I thought the Neil Gaiman piece was spot on - for him. Also for others like Radiohead, but I think this mainly works for already (very) established people.


----------



## Ian Dorsch (Feb 15, 2011)

Yeah, agreed. I'm just pointing out the other side of that coin.


----------



## mverta (Feb 15, 2011)

I'm afraid the comparison is a bit anachronistic; there has been no "explosion" of talented peoples for a period long pre-dating the Internet until the present. Entertainment markets are saturated with semi-competent works which comprise such a majority of the landscape, that the public has had their expectations lowered and their standards reset. We have successfully de-coupled quality from success. The result is a lot of disposable, mediocre work, which nobody is complaining about the lack of quality of, because they don't know any better any more. And that's not their fault. But the bottom line is that most of the stuff offered commercially today isn't especially worth paying for.
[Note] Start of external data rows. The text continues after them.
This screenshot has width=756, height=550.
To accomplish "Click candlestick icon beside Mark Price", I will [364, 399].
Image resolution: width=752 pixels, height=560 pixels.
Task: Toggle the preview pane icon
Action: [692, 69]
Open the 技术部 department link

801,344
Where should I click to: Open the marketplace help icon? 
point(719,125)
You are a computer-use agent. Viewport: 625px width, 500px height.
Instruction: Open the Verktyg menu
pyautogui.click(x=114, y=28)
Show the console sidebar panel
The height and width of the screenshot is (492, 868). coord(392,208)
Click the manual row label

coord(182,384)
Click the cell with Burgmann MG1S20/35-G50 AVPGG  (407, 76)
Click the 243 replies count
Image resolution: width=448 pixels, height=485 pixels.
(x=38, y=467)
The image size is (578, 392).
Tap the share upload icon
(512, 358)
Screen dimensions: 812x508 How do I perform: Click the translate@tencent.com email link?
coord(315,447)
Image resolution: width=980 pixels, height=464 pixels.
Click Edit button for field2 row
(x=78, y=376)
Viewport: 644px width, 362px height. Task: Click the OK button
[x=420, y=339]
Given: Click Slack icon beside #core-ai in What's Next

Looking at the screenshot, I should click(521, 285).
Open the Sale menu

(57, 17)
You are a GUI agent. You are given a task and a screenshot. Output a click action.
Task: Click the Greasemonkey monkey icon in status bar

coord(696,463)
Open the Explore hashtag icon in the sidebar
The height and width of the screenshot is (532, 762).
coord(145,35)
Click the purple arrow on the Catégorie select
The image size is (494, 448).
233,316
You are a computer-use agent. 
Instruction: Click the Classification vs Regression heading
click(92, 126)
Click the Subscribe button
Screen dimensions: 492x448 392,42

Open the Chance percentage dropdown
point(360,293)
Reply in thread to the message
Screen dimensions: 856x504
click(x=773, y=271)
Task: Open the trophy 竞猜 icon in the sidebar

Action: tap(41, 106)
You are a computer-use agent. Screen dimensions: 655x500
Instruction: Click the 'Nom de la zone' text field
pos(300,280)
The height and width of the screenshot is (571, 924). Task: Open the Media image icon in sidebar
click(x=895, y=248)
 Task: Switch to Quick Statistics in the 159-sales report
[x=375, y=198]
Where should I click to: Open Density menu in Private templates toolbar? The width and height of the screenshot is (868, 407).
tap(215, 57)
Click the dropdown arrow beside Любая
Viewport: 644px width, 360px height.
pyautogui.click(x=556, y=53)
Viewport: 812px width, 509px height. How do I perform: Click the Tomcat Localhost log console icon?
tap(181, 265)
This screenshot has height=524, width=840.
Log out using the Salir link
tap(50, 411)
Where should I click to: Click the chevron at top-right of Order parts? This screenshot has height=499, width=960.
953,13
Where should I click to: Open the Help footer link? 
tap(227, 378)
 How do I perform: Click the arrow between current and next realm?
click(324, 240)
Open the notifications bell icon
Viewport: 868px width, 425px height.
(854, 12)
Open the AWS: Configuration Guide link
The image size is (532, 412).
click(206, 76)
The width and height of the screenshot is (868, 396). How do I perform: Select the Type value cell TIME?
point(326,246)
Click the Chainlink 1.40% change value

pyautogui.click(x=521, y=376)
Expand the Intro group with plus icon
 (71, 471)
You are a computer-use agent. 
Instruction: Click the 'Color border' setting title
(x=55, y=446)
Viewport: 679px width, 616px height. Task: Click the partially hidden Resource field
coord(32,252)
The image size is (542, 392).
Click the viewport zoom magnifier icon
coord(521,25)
Especially music. People "really like" a certain piece, and then move on to the next piece they "really like" about a nanosecond later. But the work itself isn't of the sustaining, transformative quality that great works can be, have been, and should be. So why would they pay any substantial amount for such a transient non-contribution to their lives? I wouldn't! I wouldn't pay $45 for one of those bug-laden non-food McBullcrap burgers either. It's not worth it.

I suppose it's a perfectly cute little mission, to try and legislate the morality that a generation-plus of parents have utterly failed to instill in their children, but at the end of the day, imposing a $100k fine and 10 years of jail time for stealing a hacked-out nothing of a song isn't going to make the music any better.



_Mike


----------



## Ian Dorsch (Feb 15, 2011)

mverta @ Tue Feb 15 said:


> I'm afraid the comparison is a bit anachronistic; there has been no "explosion" of talented peoples for a period long pre-dating the Internet until the present. Entertainment markets are saturated with semi-competent works which comprise such a majority of the landscape, that the public has had their expectations lowered and their standards reset. We have successfully de-coupled quality from success. The result is a lot of disposable, mediocre work, which nobody is complaining about the lack of quality of, because they don't know any better any more. And that's not their fault. But the bottom line is that most of the stuff offered commercially today isn't especially worth paying for. Especially music. People "really like" a certain piece, and then move on to the next piece they "really like" about a nanosecond later. But the work itself isn't of the sustaining, transformative quality that great works can be, have been, and should be. So why would they pay any substantial amount for such a transient non-contribution to their lives? I wouldn't! I wouldn't pay $45 for one of those bug-laden non-food McBullcrap burgers either. It's not worth it.



:lol:

Beautifully put, Mike.


----------



## SergeD (Feb 15, 2011)

It's just unbeliviable how such ass** find arguments to steal creative people. 

SergeD


----------



## David Story (Feb 15, 2011)

Thanks for another thoughtful post John.

Copyright doesn't provide "assurance of being rewarded ", that comes from making good business deals. 
The right mean little without a marketing and sales team, most of us sign over copyright to get access to those resources, and upfront pay.

The most active proponents of copyright are major corporations. They extended the period of US copyright from 25-years to what is in effect perpetuity. The public domain was killed to serve big companies. Not the individual the law was intended to protect.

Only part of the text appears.